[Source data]
BEGIN
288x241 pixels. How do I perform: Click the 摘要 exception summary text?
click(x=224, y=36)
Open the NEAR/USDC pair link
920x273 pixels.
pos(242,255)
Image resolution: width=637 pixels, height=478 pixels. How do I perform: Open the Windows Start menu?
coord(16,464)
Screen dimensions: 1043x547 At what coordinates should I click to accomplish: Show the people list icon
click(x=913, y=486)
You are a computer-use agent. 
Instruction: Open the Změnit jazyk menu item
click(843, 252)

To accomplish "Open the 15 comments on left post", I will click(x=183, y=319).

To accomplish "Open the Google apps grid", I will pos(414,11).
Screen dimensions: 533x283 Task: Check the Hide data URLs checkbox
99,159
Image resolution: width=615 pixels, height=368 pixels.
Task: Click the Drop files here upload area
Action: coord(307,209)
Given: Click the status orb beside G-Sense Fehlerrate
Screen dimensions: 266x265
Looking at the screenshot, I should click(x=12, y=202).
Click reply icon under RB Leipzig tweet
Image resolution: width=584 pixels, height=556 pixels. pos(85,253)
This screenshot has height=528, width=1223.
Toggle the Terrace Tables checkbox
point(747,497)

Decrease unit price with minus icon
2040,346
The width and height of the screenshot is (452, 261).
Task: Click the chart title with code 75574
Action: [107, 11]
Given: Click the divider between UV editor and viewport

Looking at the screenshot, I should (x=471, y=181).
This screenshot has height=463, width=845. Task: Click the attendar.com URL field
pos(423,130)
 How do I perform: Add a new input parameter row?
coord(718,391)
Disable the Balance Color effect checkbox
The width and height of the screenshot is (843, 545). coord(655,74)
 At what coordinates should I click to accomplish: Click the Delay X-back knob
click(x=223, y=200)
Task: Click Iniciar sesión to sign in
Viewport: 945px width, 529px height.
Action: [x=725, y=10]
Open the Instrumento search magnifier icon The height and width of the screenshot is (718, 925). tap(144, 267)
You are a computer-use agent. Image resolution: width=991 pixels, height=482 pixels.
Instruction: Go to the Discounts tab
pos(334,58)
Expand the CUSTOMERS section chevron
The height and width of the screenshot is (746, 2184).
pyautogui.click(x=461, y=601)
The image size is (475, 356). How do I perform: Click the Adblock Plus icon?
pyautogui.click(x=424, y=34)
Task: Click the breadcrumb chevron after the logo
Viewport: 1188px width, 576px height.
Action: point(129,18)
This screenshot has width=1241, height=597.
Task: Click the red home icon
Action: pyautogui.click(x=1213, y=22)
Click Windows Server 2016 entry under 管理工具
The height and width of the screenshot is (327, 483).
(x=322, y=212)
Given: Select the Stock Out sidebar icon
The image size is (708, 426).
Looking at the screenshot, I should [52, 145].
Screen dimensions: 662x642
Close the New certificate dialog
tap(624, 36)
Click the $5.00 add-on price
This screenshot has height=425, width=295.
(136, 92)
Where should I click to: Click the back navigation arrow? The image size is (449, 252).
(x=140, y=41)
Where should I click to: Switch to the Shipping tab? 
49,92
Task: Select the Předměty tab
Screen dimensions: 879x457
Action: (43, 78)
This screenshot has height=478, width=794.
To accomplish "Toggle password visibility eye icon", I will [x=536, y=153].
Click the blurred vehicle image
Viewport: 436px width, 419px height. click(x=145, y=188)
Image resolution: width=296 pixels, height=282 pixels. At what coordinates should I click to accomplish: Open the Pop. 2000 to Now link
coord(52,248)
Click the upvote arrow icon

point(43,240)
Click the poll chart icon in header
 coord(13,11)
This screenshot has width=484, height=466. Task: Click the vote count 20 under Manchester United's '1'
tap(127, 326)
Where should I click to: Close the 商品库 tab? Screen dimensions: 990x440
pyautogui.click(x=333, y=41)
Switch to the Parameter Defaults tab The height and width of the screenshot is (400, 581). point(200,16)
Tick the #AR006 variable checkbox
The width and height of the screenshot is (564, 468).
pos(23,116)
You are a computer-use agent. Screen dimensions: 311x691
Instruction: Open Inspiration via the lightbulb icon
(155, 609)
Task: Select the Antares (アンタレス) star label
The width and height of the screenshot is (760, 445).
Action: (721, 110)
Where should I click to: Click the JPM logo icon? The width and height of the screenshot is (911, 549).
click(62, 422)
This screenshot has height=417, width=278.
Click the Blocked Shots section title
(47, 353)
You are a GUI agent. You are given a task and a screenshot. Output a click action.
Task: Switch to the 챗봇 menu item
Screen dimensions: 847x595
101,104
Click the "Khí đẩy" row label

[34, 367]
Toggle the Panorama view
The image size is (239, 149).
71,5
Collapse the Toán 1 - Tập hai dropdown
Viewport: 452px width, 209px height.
END
▶ [Work to be completed] From the line that has "Disable the Balance Color effect checkbox" through the line that has "Task: Click Iniciar sesión to sign in", copy every line exactly as it appears above, and leave out all others.

▶ [Answer for the task]
Disable the Balance Color effect checkbox
The width and height of the screenshot is (843, 545). coord(655,74)
 At what coordinates should I click to accomplish: Click the Delay X-back knob
click(x=223, y=200)
Task: Click Iniciar sesión to sign in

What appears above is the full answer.